Could you reproduce every entry as it stands, leaving the pictures behind?

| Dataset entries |
○ ○ ○
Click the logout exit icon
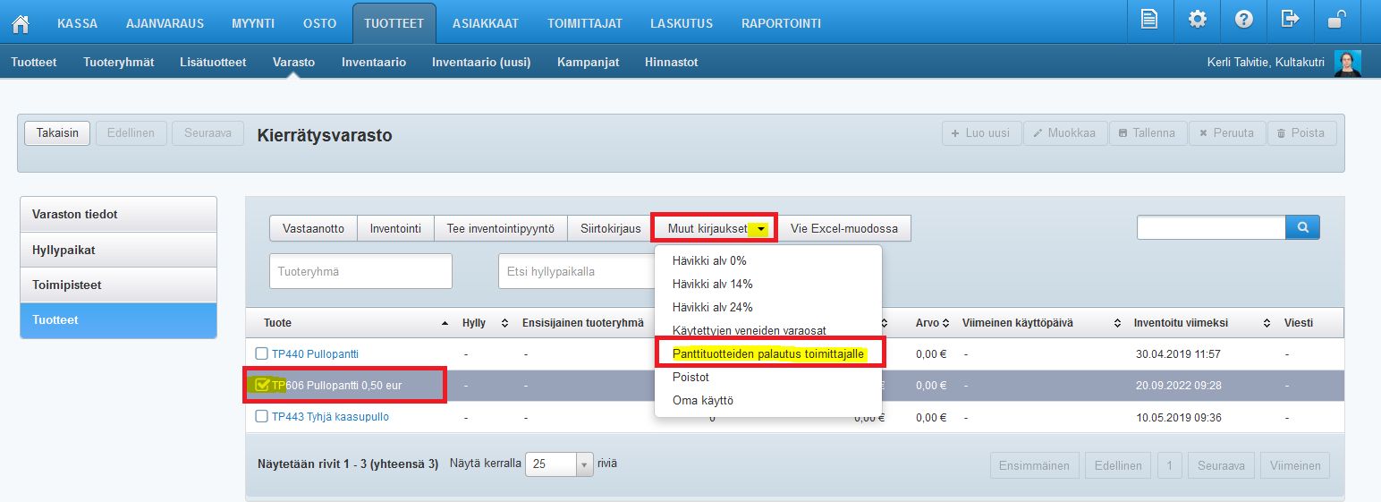 1290,20
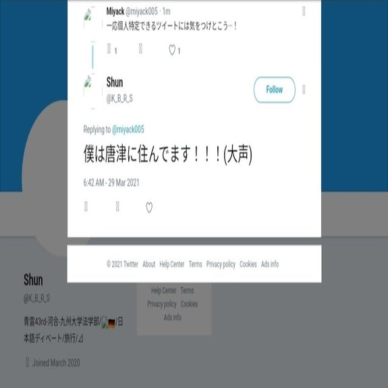Expand the more options menu beside Follow

(304, 90)
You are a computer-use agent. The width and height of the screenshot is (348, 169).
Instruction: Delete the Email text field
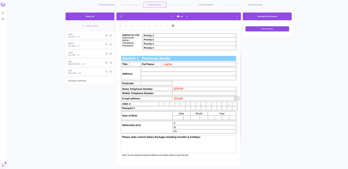(110, 35)
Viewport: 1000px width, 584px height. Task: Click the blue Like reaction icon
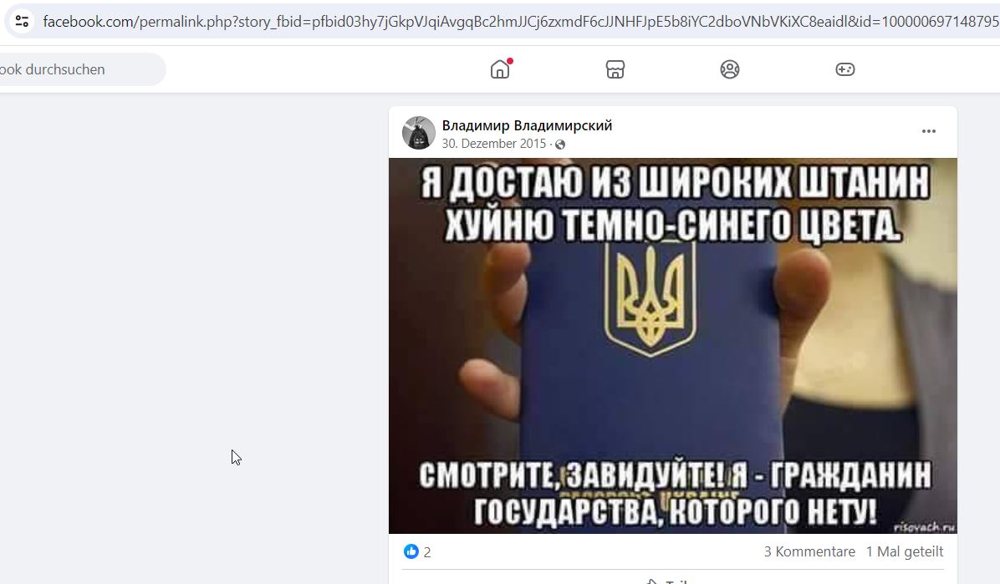click(411, 551)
○ ○ ○
| Task output |
Click the logout exit icon
 1290,20
Expand the more options menu beside Follow

(304, 90)
You are a computer-use agent. The width and height of the screenshot is (348, 169).
Instruction: Delete the Email text field
(110, 35)
Viewport: 1000px width, 584px height. Task: Click the blue Like reaction icon
click(411, 551)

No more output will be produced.